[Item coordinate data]
★ ★ ★ ★

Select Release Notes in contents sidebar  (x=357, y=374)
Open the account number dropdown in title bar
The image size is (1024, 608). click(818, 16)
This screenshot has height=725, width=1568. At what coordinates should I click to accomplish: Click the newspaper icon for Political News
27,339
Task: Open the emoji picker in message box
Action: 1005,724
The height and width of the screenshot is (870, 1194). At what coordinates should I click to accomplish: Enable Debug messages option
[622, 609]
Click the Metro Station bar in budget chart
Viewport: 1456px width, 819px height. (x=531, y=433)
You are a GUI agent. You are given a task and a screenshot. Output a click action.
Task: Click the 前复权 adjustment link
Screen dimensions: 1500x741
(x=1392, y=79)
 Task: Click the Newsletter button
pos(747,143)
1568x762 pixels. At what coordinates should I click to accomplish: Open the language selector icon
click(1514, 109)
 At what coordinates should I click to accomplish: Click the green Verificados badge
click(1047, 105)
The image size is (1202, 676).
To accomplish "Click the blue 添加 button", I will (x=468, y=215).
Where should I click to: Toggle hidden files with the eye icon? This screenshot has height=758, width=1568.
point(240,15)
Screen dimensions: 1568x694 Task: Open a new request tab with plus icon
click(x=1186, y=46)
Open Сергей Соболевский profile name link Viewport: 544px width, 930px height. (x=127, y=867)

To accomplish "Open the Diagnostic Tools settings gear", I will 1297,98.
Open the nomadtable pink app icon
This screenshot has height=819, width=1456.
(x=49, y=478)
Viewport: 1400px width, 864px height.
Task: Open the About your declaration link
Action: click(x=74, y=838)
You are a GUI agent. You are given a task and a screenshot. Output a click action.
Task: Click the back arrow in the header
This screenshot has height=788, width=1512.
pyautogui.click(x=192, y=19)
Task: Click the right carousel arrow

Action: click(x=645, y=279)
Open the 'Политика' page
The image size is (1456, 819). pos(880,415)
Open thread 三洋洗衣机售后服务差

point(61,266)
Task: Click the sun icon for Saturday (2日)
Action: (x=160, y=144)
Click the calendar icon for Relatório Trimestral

★ ★ ★ ★

Render each line of the listing above as a string in a JSON list, one string per line, omitting blank lines.

* **Final answer**:
[
  "Select Release Notes in contents sidebar  (x=357, y=374)",
  "Open the account number dropdown in title bar",
  "The image size is (1024, 608). click(818, 16)",
  "This screenshot has height=725, width=1568. At what coordinates should I click to accomplish: Click the newspaper icon for Political News",
  "27,339",
  "Task: Open the emoji picker in message box",
  "Action: 1005,724",
  "The height and width of the screenshot is (870, 1194). At what coordinates should I click to accomplish: Enable Debug messages option",
  "[622, 609]",
  "Click the Metro Station bar in budget chart",
  "Viewport: 1456px width, 819px height. (x=531, y=433)",
  "You are a GUI agent. You are given a task and a screenshot. Output a click action.",
  "Task: Click the 前复权 adjustment link",
  "Screen dimensions: 1500x741",
  "(x=1392, y=79)",
  " Task: Click the Newsletter button",
  "pos(747,143)",
  "1568x762 pixels. At what coordinates should I click to accomplish: Open the language selector icon",
  "click(1514, 109)",
  " At what coordinates should I click to accomplish: Click the green Verificados badge",
  "click(1047, 105)",
  "The image size is (1202, 676).",
  "To accomplish \"Click the blue 添加 button\", I will (x=468, y=215).",
  "Where should I click to: Toggle hidden files with the eye icon? This screenshot has height=758, width=1568.",
  "point(240,15)",
  "Screen dimensions: 1568x694 Task: Open a new request tab with plus icon",
  "click(x=1186, y=46)",
  "Open Сергей Соболевский profile name link Viewport: 544px width, 930px height. (x=127, y=867)",
  "To accomplish \"Open the Diagnostic Tools settings gear\", I will 1297,98.",
  "Open the nomadtable pink app icon",
  "This screenshot has height=819, width=1456.",
  "(x=49, y=478)",
  "Viewport: 1400px width, 864px height.",
  "Task: Open the About your declaration link",
  "Action: click(x=74, y=838)",
  "You are a GUI agent. You are given a task and a screenshot. Output a click action.",
  "Task: Click the back arrow in the header",
  "This screenshot has height=788, width=1512.",
  "pyautogui.click(x=192, y=19)",
  "Task: Click the right carousel arrow",
  "Action: click(x=645, y=279)",
  "Open the 'Политика' page",
  "The image size is (1456, 819). pos(880,415)",
  "Open thread 三洋洗衣机售后服务差",
  "point(61,266)",
  "Task: Click the sun icon for Saturday (2日)",
  "Action: (x=160, y=144)",
  "Click the calendar icon for Relatório Trimestral"
]